* RECORDS PROVIDED:

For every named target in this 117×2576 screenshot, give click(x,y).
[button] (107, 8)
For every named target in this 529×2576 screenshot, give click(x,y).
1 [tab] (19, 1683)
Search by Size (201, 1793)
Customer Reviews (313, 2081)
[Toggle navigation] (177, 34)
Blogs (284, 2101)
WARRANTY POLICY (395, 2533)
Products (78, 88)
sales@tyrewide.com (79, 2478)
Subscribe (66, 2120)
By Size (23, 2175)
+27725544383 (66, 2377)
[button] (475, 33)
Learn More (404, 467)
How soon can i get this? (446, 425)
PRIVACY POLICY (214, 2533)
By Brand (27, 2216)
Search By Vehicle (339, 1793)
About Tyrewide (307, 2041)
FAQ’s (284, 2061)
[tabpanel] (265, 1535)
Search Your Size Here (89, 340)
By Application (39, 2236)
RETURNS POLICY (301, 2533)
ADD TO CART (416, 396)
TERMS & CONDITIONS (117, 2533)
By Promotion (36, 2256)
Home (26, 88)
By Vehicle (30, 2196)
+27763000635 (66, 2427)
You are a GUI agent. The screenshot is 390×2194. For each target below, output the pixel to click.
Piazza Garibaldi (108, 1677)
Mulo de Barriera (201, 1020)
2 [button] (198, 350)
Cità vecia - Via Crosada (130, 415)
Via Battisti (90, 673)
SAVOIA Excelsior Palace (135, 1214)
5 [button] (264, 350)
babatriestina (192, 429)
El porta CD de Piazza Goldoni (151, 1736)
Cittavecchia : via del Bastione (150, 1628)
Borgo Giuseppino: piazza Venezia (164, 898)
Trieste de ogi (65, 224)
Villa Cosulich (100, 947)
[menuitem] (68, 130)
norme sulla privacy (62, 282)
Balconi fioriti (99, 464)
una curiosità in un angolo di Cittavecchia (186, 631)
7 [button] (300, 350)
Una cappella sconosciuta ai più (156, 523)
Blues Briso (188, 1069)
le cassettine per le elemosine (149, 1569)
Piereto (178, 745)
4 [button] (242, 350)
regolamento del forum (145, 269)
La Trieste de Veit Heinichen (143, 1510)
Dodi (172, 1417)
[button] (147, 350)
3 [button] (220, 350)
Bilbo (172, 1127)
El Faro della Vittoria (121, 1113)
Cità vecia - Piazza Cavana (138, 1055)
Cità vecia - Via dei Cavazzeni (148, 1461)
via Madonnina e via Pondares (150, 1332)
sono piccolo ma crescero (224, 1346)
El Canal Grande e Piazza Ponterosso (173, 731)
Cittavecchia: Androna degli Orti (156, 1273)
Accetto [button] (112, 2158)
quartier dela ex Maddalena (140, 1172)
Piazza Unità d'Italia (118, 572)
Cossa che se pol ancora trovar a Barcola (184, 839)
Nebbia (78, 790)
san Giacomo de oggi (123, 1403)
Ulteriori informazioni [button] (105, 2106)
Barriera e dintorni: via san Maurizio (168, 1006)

* WHAT NEEDS TO BE DONE: Show all of the lines above in which "Search" is present.

* EXPECTED ANSWER:
Search by Size (201, 1793)
Search By Vehicle (339, 1793)
Search Your Size Here (89, 340)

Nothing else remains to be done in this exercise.